IN NIGERIA, THE MACABRE IS THE MUNDANE!
The explosion in portable electronic devices capable of communication, photography, videography, and voice recording combined with the popularity of social media such as Facebook, Twitter, WhatsApp, and Instagram has created a toxic mixture where the macabre is now mundane in Nigeria. Cellphones started out as devices capable of only communications, but the addition of the capabilities as enumerated above, have turned them into smart devices or smartphones. However, as cellphones have become wiser and wiser, their operators have either become dumber or at the most have not become any smarter.

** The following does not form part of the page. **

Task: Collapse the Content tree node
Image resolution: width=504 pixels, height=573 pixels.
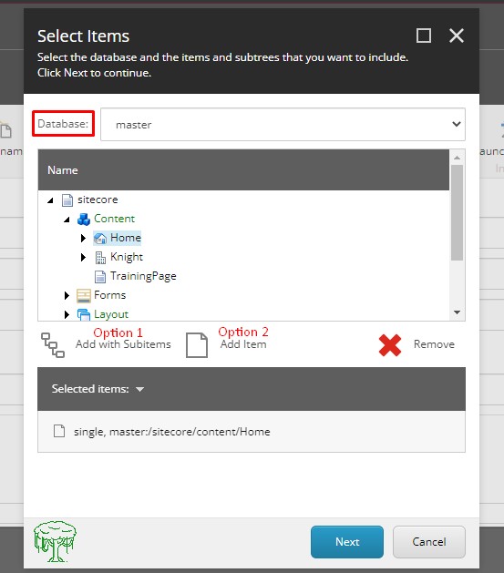Action: 67,220
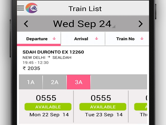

Africastallestman was greatly disturbed when the video of a murdered, kidnapped woman, who was being dug up from a shallow grave, where she was hastily buried was splashed all over social media for public entertainment. Her kidnappers after extorting money from her family, had apparently buried her alive. Her crime, she recognized one of these sub animal humans. The full-length video shot with the criminals digging her up and policemen barking orders at them is accessible to anybody connected to the Internet. Her body was shown in full nudity with her hands tied with twines suggesting that she was buried alive. Apparently, this video must have been shot with the acquiescence of the police authorities. The location of the grave in a wooded area not easily accessible to passersby suggests police complicity. Filming of crime scenes for evidentiary purposes is legally acceptable but filming of crime scenes for pretrial public consumption is abhorrent and probably illegal and actionable. It becomes more unacceptable when the consent of the object of the video/photograph is lacking.
Other sordid displays of these senselessness include fatal accidents involving celebrities on public highways, public flaming (burning) by mobs of allegedly guilty, without trial, of persons accused of stealing, or of persons who are capable of making male genitals disappear by a mere handshake. I guess the female genital is disappearance-proof. Male impotence is a real problem especially with the surge in diabetes and hypertension worldwide. It has also become commonplace for police interviews of suspects to be made available on the Internet for public consumption. Maybe the motive is to convict suspects without a trial.
These dumb persons who post these macabre videos or photographs are easily traceable by their IP addresses, social media accounts, or cellphone numbers. While Nigerians may be excused for using humor, sometimes self-deprecating, to cushion the effects of a harsh economic climate augmented by a rudderless leadership, there must be limits to the sordid invasion of people’s privacy, that we witness today on the Internet.
Enough is enough. Who would want their naked mother, father, wife, sister, brother or any significant other to be displayed as a public spectacle for Internet oglers? The Nigerian legislature must immediately pass a law to ban this senseless behavior and stop the macabre from becoming the mundane. Any involvement by police authorities should attract more severe penalties. This behavior, if not curtailed may play into the hands of politicians who would want to use it as an excuse to police social media.